Río Gallegos is a river in the Argentinian province Santa Cruz in southern Patagonia. The river results from the meeting of Río Rubens and Río Penitentes nearby the Chilean border and empties after 180 km length into the Atlantic Ocean. On the estuary lies the city of the same name Río Gallegos, the capital of the province. The river Río Gallegos results from the ice age, 6,000 til 7,000 years ago.
The estuary extends over an area of 200 sq. km, the maximum depth in this area measures 20 metres, the salt content lies at 31.8 g/l. The biological richness makes the estuary a site of great international importance, on a par with other areas along the migration route critical for shorebird conservation.
The estuary gives shelter and sustenance to a significant proportion of the world’s population of species such as Magellanic Plover (Pluvianellus socialis), Hooded Grebe (Podiceps gallardoi), an endangered endemic found almost exclusively in Santa Cruz, and Magellanic Oystercatcher (Haematopus leucopodus), all of them endemic to southern Patagonia.
In addition, it is a site used by large numbers of three other shorebird species: White-rumped Sandpiper (Calidris fuscicollis), Red Knot (Calidris canutus), and Hudsonian Godwit (Limosa haemastica). These three arrive from the northern hemisphere and use the estuary as a migration stopover during the non-breeding season. The margins of the estuary are also the habitat of other equally important species such as Ruddy-headed Goose (Chloephaga rubidiceps), Austral Canastero (Asthenes anthoides) and White-bridled Finch (Melanodera melanodera).

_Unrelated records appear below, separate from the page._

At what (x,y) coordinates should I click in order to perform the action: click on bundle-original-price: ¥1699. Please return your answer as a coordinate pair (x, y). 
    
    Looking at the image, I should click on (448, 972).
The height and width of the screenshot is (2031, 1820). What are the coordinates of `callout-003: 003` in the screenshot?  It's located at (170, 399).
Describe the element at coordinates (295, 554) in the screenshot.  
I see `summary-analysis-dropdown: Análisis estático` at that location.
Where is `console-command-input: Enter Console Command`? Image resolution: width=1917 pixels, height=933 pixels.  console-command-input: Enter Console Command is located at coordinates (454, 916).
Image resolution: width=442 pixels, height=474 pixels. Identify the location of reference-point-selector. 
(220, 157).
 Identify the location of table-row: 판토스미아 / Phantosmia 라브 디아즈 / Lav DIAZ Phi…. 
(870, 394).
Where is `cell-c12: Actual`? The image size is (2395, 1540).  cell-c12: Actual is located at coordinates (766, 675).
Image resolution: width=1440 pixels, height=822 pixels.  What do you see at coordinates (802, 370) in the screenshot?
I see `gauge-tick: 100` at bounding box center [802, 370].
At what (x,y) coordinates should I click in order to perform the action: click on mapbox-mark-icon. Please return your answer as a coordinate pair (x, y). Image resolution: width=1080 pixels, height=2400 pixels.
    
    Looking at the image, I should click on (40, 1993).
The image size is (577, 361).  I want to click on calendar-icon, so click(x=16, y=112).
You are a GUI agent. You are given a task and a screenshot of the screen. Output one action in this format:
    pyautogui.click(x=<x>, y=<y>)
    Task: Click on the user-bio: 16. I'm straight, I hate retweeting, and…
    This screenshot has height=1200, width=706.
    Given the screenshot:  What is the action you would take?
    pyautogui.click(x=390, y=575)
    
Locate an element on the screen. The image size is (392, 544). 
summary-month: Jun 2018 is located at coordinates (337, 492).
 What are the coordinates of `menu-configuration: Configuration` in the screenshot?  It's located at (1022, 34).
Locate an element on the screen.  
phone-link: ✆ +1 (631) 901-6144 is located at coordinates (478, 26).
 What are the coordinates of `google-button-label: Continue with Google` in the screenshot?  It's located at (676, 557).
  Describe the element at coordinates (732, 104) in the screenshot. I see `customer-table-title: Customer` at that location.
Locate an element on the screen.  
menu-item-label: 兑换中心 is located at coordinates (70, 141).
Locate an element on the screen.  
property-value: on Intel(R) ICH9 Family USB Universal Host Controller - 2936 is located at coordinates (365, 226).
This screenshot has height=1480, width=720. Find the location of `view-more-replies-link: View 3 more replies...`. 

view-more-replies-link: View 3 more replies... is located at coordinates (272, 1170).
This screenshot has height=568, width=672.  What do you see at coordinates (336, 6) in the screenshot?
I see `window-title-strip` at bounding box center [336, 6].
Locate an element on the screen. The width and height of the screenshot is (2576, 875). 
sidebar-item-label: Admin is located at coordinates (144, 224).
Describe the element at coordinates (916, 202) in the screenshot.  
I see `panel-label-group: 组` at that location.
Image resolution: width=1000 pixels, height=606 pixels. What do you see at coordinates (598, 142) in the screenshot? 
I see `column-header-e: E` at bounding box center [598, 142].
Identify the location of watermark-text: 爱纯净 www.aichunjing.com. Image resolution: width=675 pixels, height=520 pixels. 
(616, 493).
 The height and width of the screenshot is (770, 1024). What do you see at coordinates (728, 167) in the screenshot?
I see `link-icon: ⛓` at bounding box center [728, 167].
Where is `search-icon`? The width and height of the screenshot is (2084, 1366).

The island situated in the mouth of the estuary (Deseada Island) is a breeding place for species such as Magellanic Penguin (Spheniscus magellanicus), Imperial Cormoran (Phalacrocorax atriceps) and Dolphin Gull (Leucophaeus scoresbii).
Part of the estuary is surrounded by extensive salt marsh vegetation, mainly Sarcocornia perennis, forming a dynamic system working as a buffer zone that becomes important for the ecosystem and for the people living nearby. It also accumulates and retains sediment, which generates an indispensable supply for thousands of birds.
As this ecosystem like others, responds to changing environmental conditions, it is extremely necessary to build a commitment with the citizens and government towards sustainable development and use of the area for settlement, tourism, agriculture and fishery.
Ambiente Sur Association is a non profit organization created to work in aspects related with conservation issues. Many of its staff members have been working since at least 10 years ago for the lake from different institutions such as the university, the municipality or individually. All these years of experiences and work with important achievements (creations of the Natural Urban Reserve, the Migratory Bird Reserve; their inclusions in the Western Hemisphere Shorebird Reserve Network, several scientific papers, dissemination of information, development of environmental education initiatives, etc.) give the organization know how, tools and contacts to approach problems related to the estuary and its environment.